=== Begin Enclosure ===

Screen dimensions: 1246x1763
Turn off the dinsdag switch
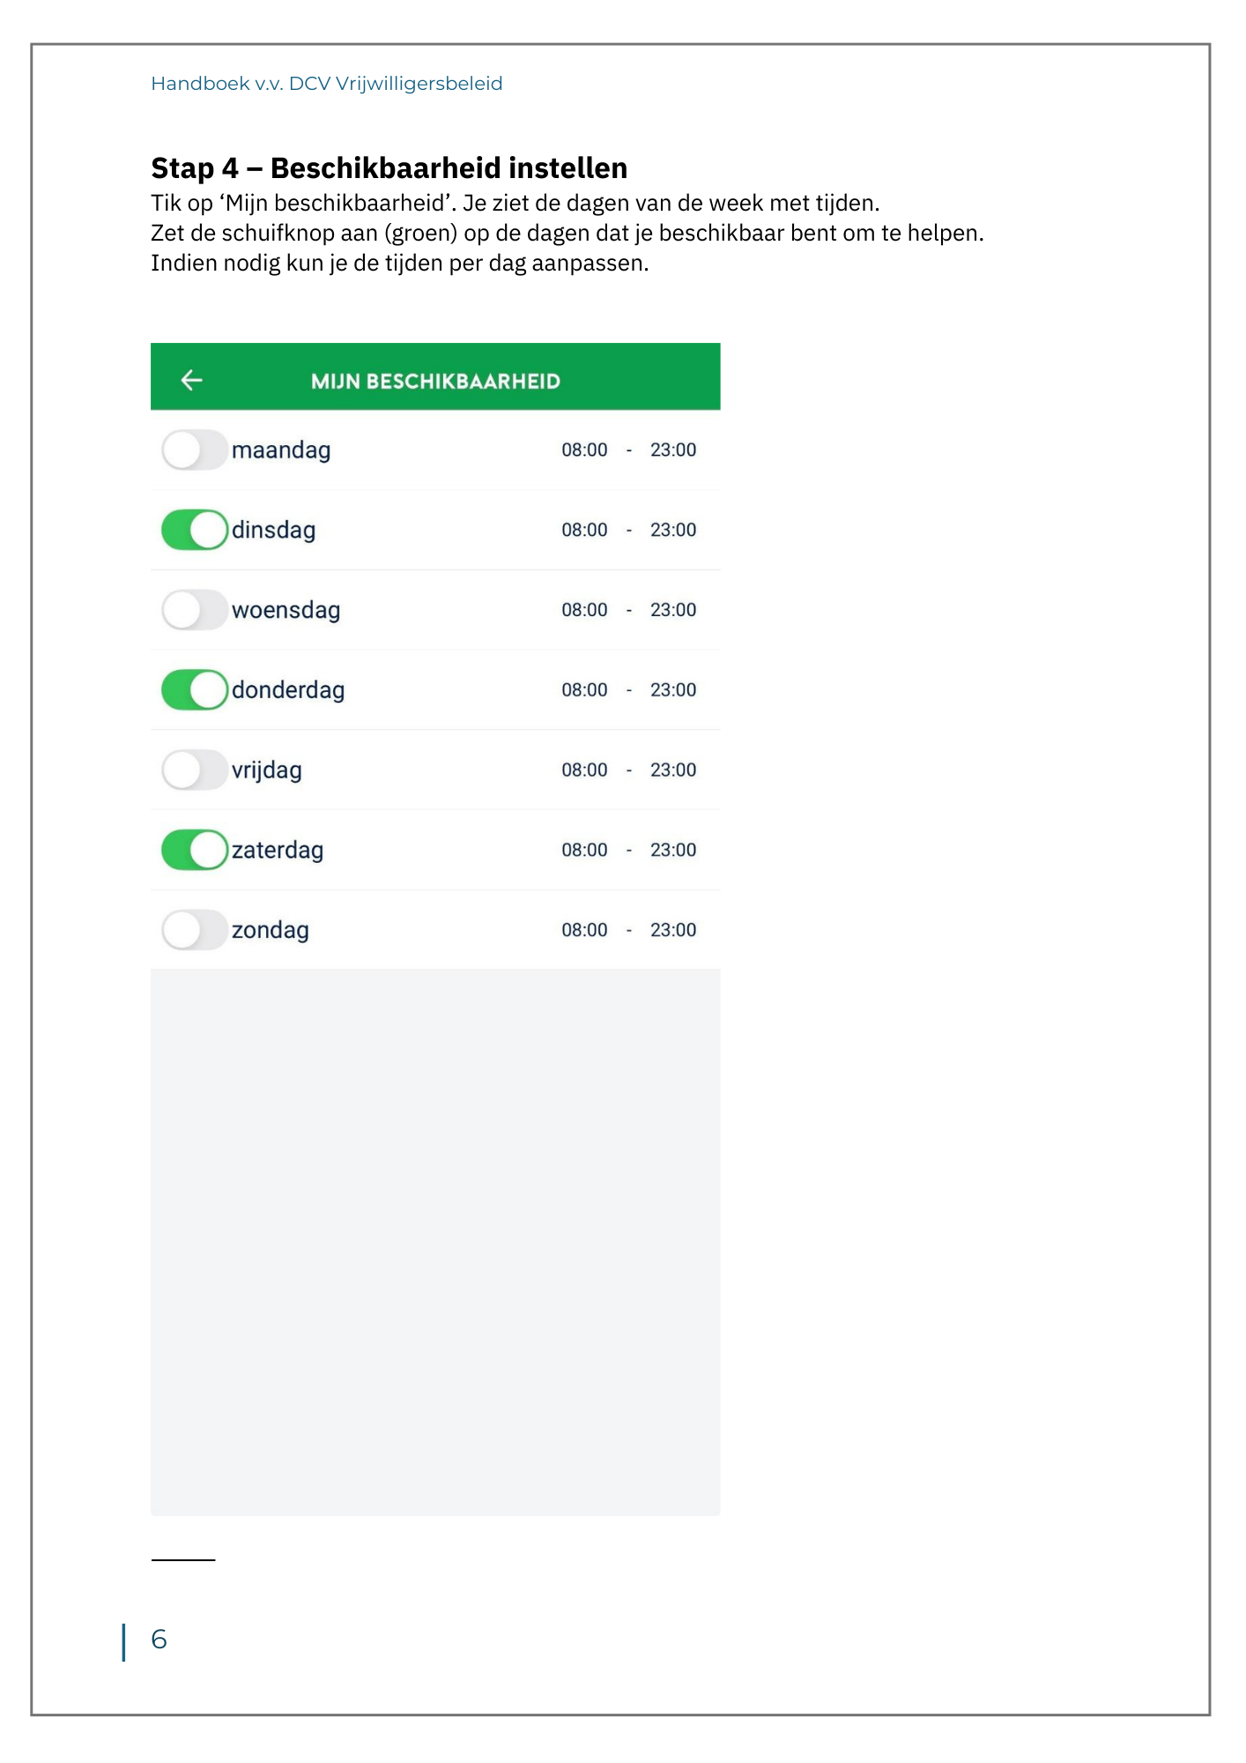tap(194, 530)
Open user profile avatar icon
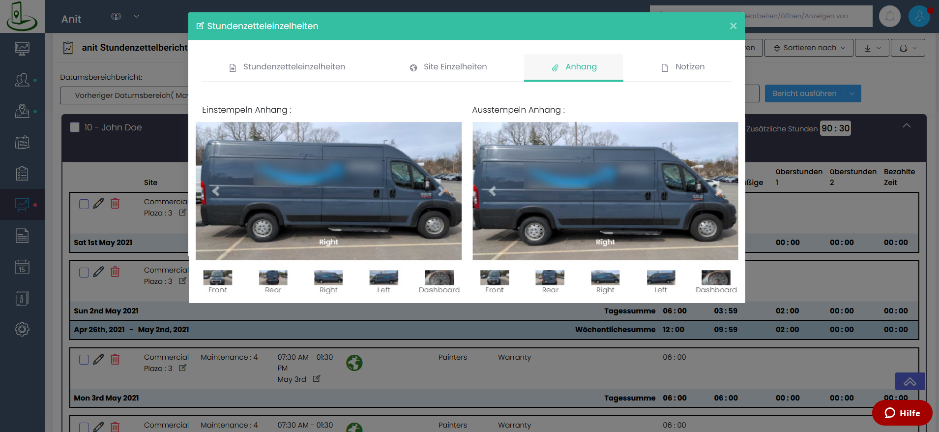 click(x=919, y=17)
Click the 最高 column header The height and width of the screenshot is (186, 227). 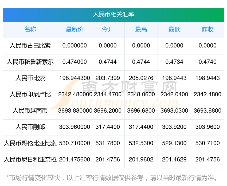pos(141,30)
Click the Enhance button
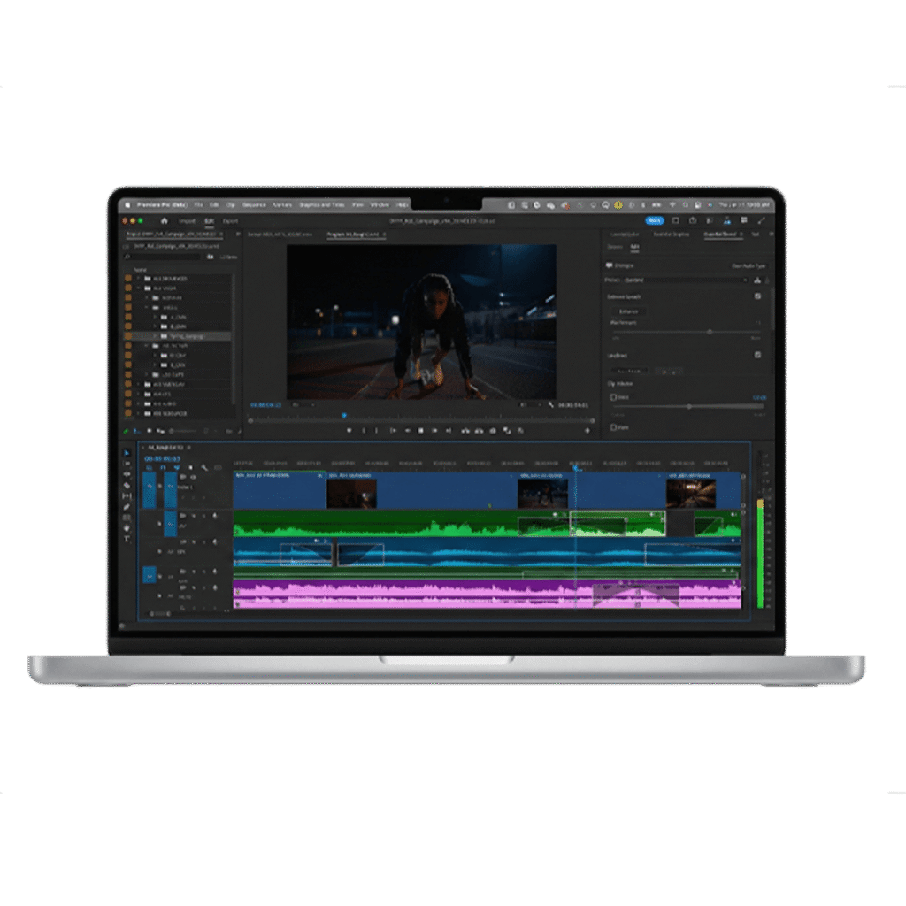The width and height of the screenshot is (906, 906). point(628,311)
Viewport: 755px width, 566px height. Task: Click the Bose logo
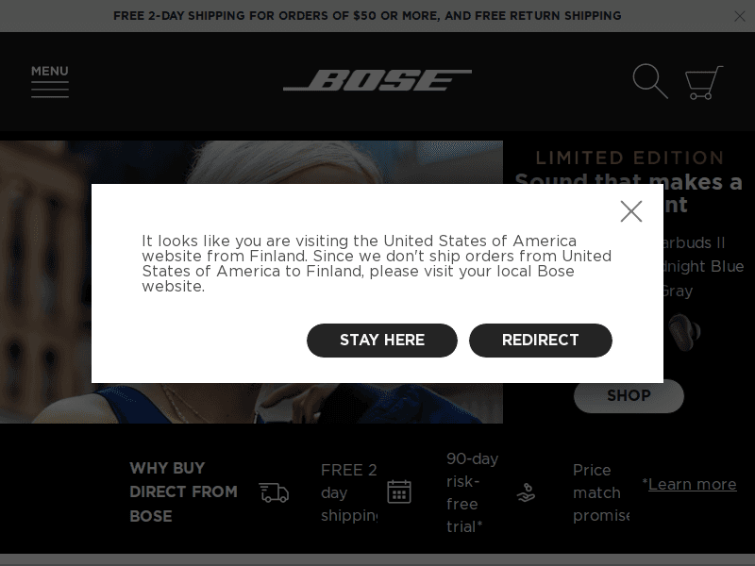click(377, 80)
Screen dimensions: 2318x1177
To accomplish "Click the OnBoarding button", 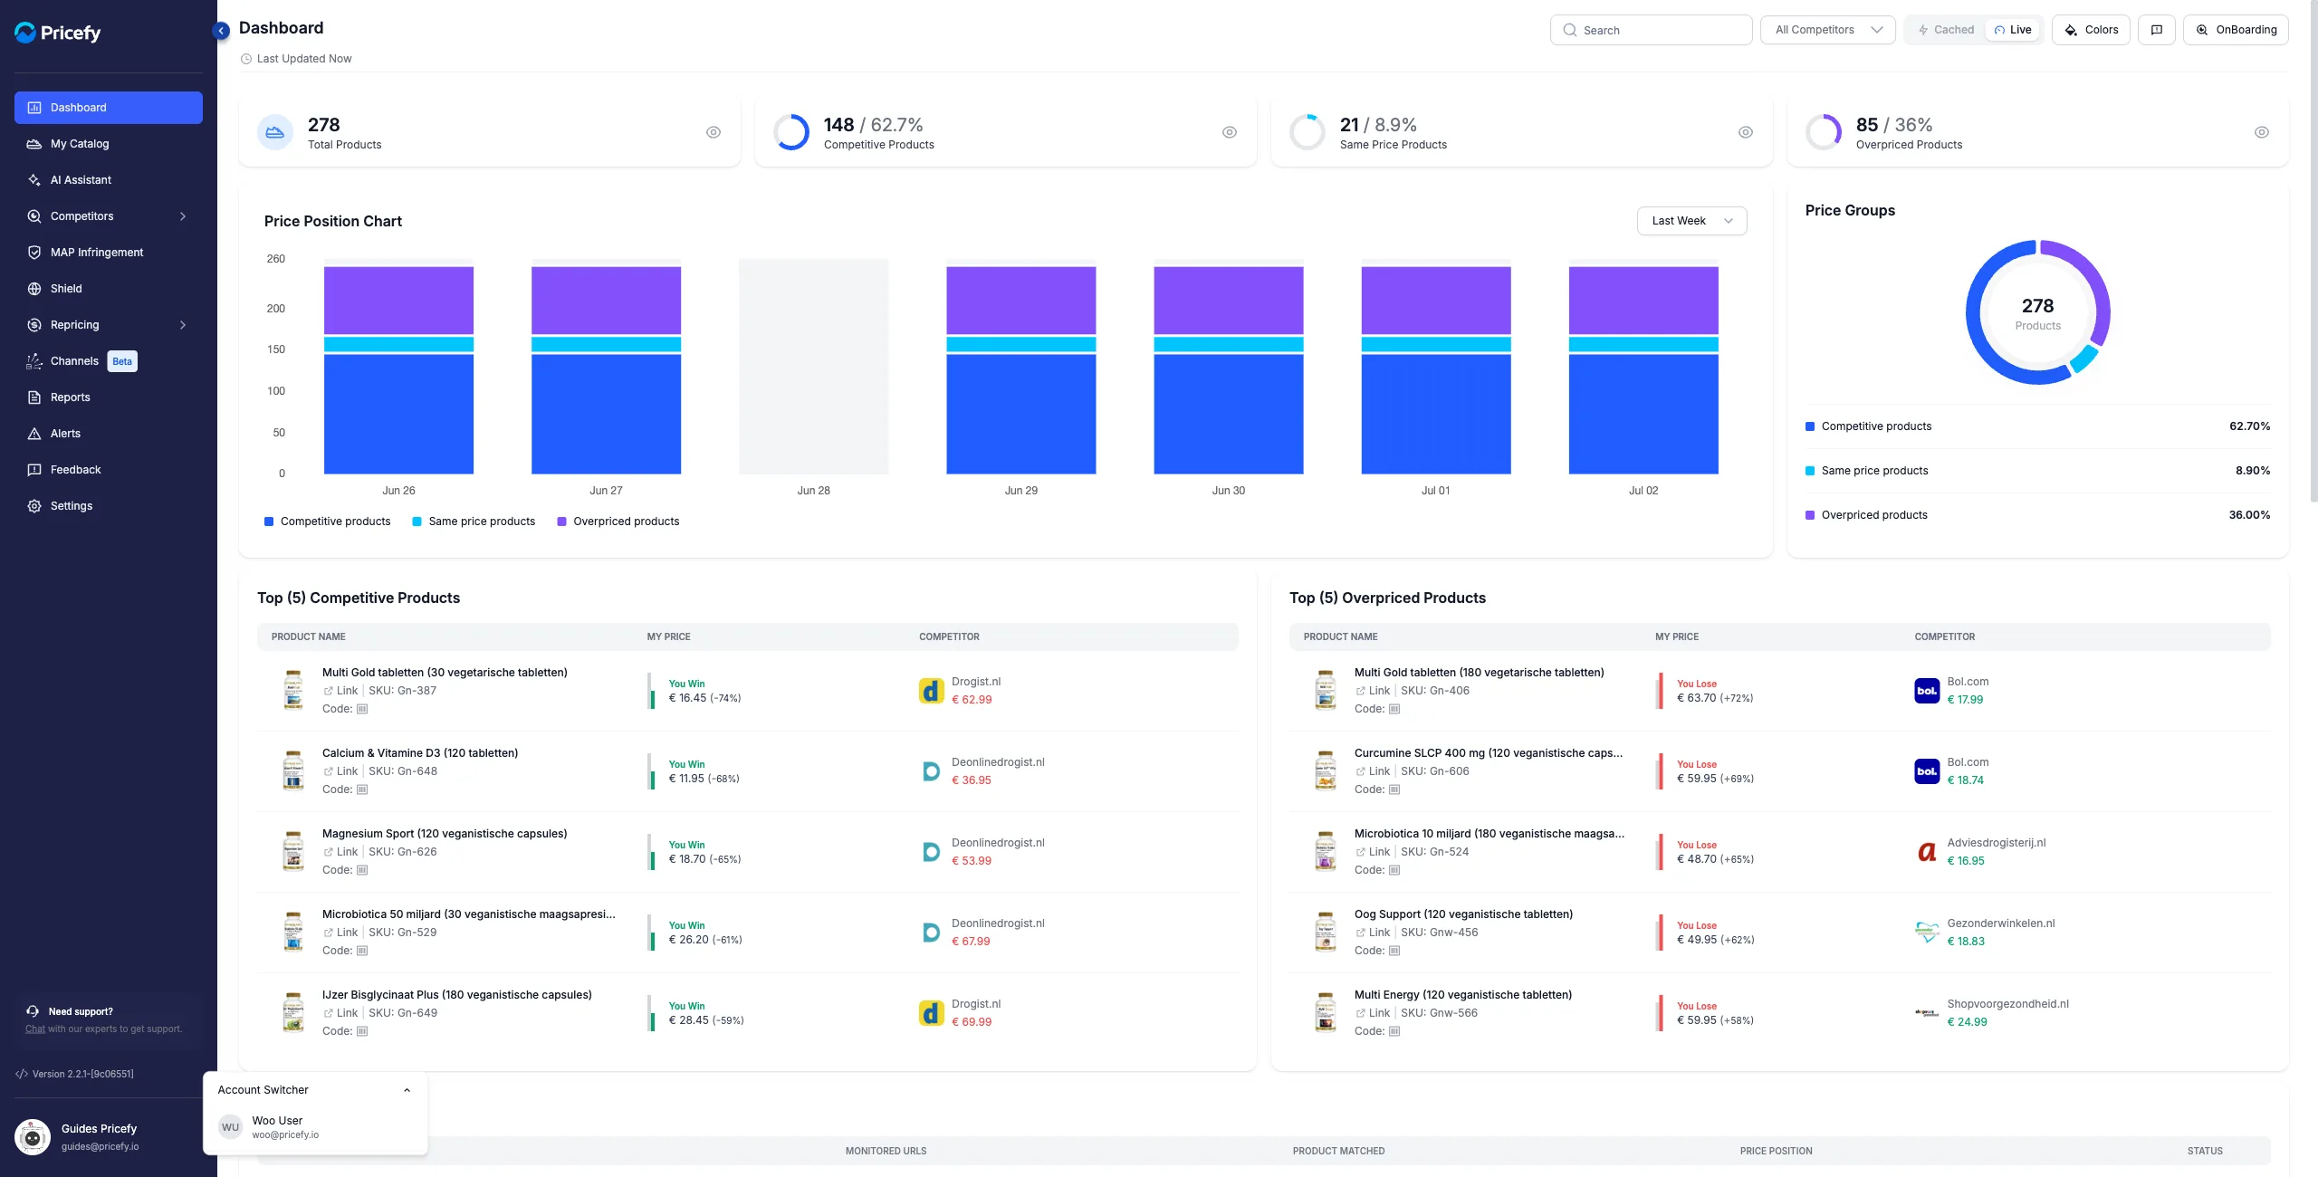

=== End Enclosure ===

● **Work to be completed**
Only lines containing the string "dimensions" belong in the answer; find them in the data above and copy them.

● **Exercise result**
Screen dimensions: 1246x1763
Screen dimensions: 2318x1177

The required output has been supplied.